Efficient Data Streaming Multiway Aggregation through Concurrent Algorithmic Designs and New Abstract Data Types

Vincenzo Massimiliano Gulisano; Ioannis Nikolakopoulos; Daniel Cederman; Marina Papatriantafilou; Philippas Tsigas

doi:10.1145/3131272

Efficient Data Streaming Multiway Aggregation through Concurrent Algorithmic Designs and New Abstract Data Types
Journal article, 2017

Data streaming relies on continuous queries to process unbounded streams of data in a real-time fashion. It is commonly demanding in computation capacity, given that the relevant applications involve very large volumes of data. Data structures act as articulation points and maintain the state of data streaming operators, potentially supporting high parallelism and balancing the work among them. Prompted by this fact, in this work we study and analyze parallelization needs of these articulation points, focusing on the problem of streaming multiway aggregation, where large data volumes are received from multiple input streams.

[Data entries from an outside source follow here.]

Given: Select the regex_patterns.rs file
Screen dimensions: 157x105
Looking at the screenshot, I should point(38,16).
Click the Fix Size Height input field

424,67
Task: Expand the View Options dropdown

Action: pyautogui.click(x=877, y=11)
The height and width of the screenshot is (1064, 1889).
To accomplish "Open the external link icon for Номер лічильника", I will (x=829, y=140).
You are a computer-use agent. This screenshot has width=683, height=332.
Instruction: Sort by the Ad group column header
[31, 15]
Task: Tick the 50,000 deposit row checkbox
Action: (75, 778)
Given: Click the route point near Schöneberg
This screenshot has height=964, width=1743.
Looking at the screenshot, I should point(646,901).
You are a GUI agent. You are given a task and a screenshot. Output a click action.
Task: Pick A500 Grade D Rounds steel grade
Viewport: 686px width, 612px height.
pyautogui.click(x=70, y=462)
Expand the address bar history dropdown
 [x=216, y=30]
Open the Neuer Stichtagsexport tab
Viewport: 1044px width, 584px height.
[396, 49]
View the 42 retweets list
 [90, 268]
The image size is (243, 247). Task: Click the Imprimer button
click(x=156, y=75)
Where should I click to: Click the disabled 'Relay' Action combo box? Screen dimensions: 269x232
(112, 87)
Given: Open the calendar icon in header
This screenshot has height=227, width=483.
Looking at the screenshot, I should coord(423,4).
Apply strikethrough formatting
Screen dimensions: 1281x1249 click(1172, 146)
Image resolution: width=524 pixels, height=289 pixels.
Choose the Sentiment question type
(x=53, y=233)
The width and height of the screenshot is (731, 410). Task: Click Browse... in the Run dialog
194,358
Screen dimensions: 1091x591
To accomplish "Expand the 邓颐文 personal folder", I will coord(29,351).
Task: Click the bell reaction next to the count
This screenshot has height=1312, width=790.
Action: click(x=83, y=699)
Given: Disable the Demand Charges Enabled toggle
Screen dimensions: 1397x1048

The analysis of the parallelization needs, as well as of the use and limitations of existing aggregate designs and their data structures, leads us to identify needs for appropriate shared objects that can achieve low-latency and high-throughput multiway aggregation. We present the requirements of such objects as abstract data types and we provide efficient lock-free linearizable algorithmic implementations of them, along with new multiway aggregate algorithmic designs that leverage them, supporting both deterministic order-sensitive and order-insensitive aggregate functions. Furthermore, we point out future directions that open through these contributions. The article includes an extensive experimental study, based on a variety of continuous aggregation queries on two large datasets extracted from SoundCloud, a music social network, and from a Smart Grid network. In all the experiments, the proposed data structures and the enhanced aggregate operators improved the processing performance significantly, up to one order of magnitude, in terms of both throughput and latency, over the commonly used techniques based on queues.

lock-free synchronization

data structures

Data streaming